- Task goal
Please copy exactly the lines from the one containing "Where should I click to: Click the Advanced" to the end of the entries, both included, and nothing else. Omit every picture.

- Data listing
= Beginning of Section =

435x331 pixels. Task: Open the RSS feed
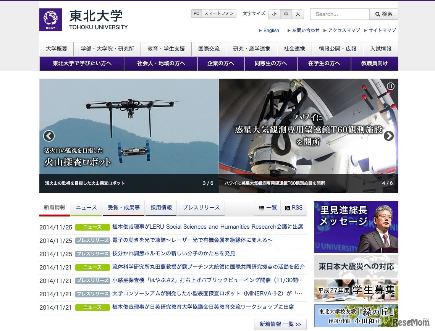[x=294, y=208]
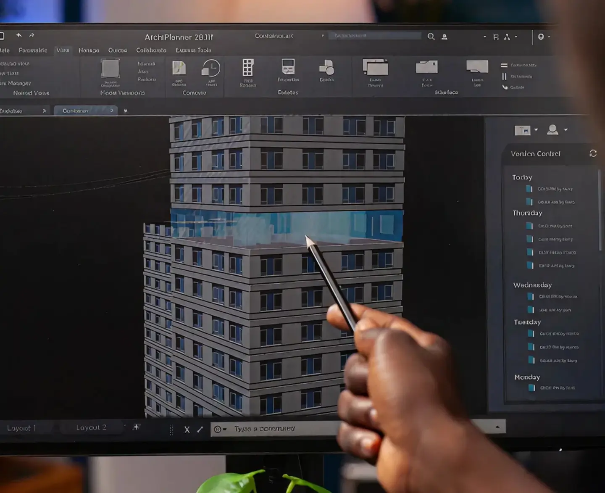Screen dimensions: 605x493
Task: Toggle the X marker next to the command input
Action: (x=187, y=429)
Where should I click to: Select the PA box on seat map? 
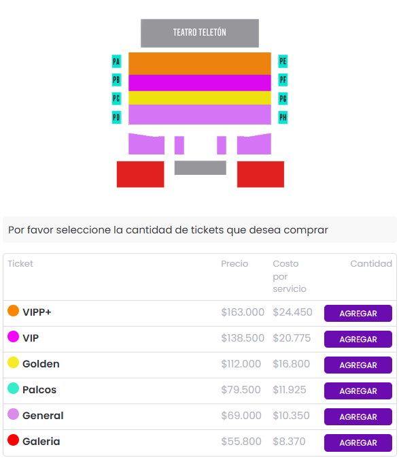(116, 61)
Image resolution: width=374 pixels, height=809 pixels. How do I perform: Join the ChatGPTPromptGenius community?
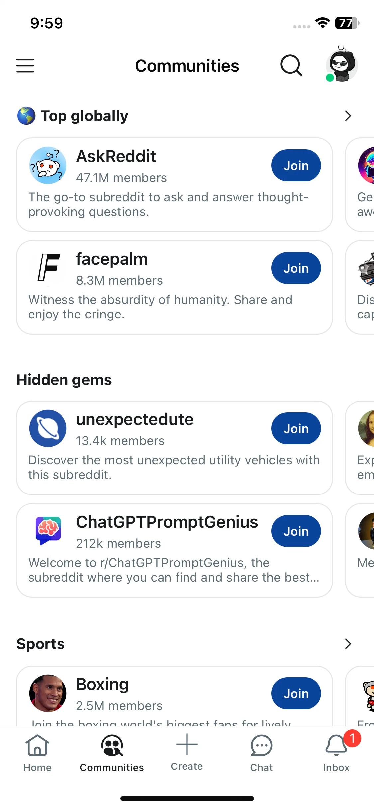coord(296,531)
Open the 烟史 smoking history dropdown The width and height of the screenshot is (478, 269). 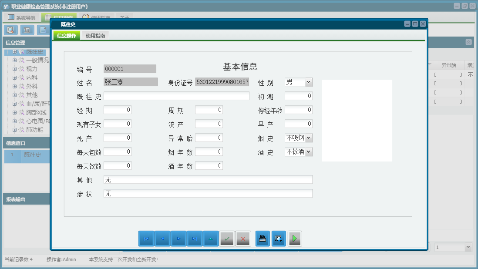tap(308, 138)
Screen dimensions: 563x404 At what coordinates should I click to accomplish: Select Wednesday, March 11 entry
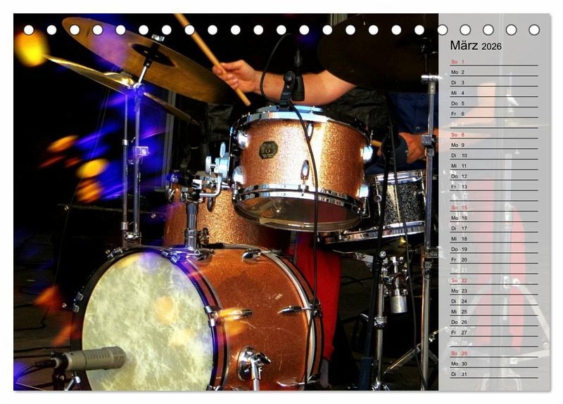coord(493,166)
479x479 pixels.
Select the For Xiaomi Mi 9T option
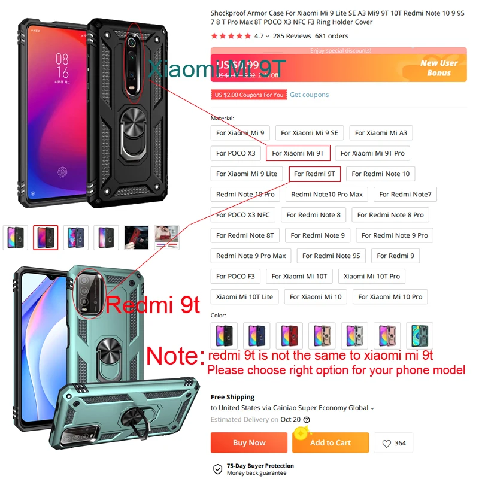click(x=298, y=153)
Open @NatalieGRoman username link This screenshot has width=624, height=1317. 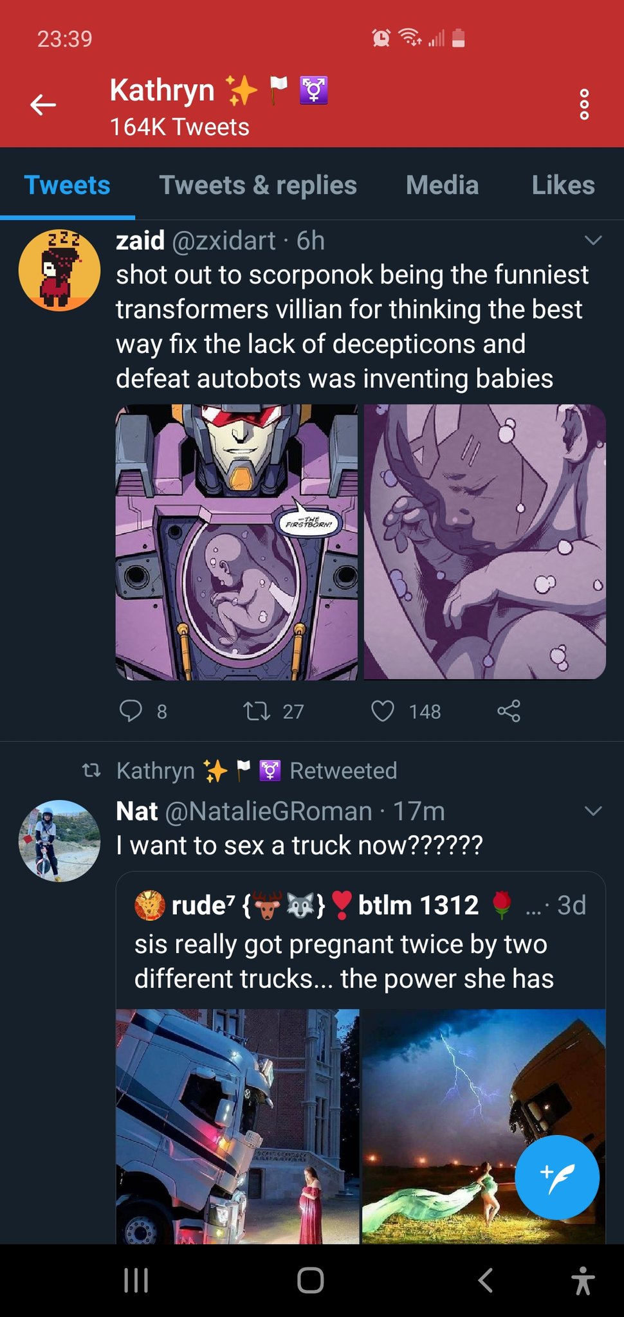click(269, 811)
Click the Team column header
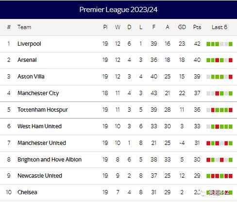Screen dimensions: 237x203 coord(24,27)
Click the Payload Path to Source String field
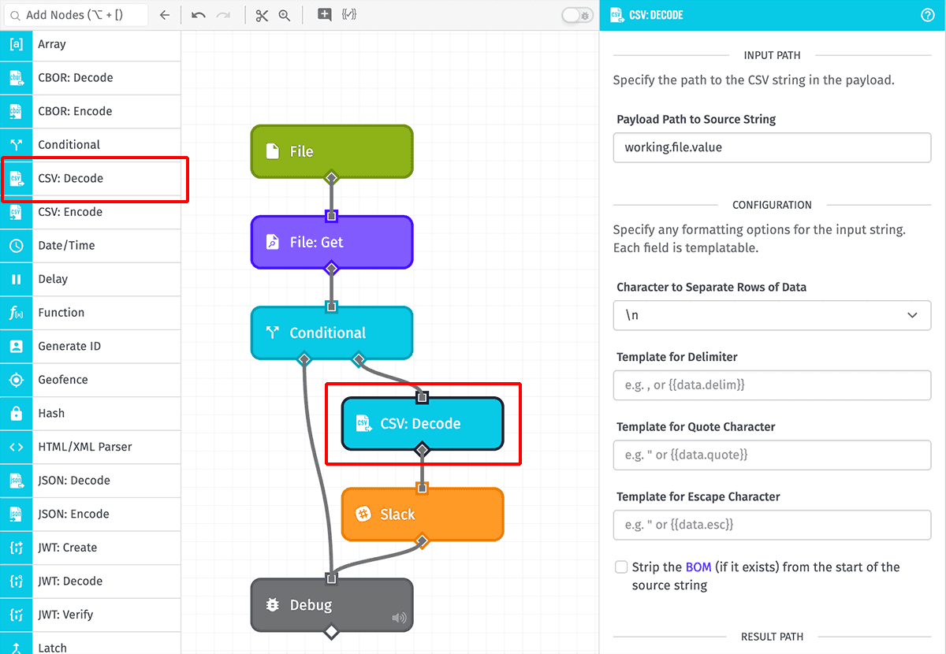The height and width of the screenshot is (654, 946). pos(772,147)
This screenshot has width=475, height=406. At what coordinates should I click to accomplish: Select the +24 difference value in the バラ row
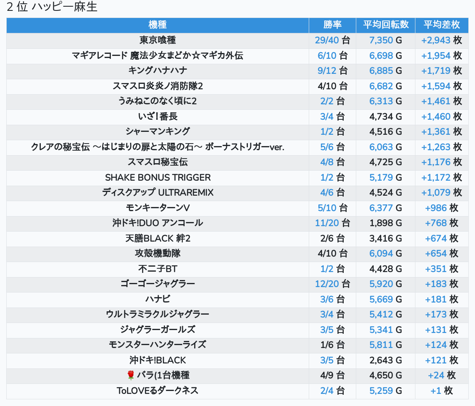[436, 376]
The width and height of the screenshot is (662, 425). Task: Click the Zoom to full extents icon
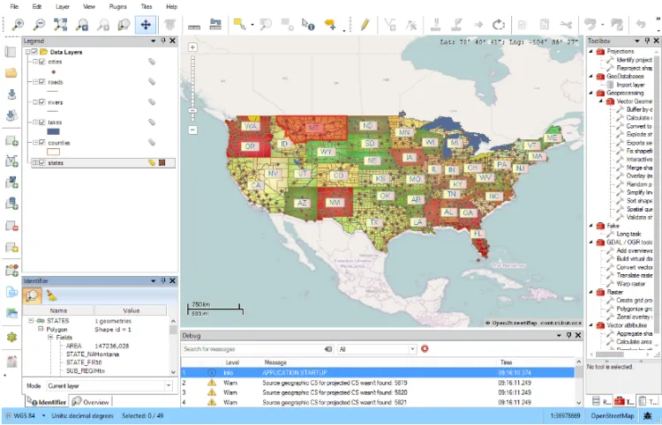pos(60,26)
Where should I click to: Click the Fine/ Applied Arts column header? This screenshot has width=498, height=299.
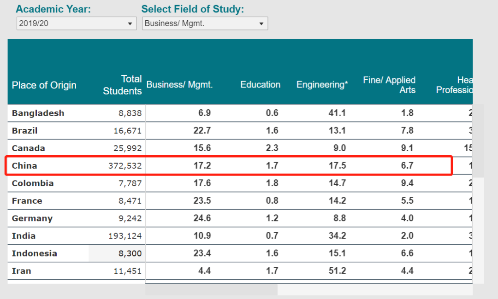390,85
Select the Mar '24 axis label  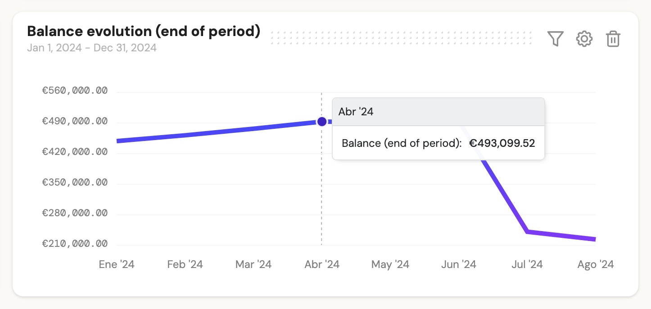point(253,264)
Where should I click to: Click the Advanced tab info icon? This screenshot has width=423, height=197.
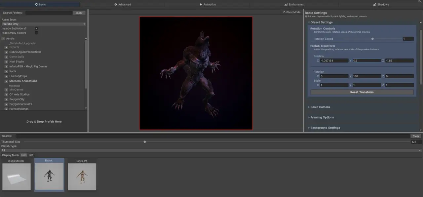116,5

= End of Section =

- Response
Where should I click to: Click the Advanced tab info icon? This screenshot has width=423, height=197.
116,5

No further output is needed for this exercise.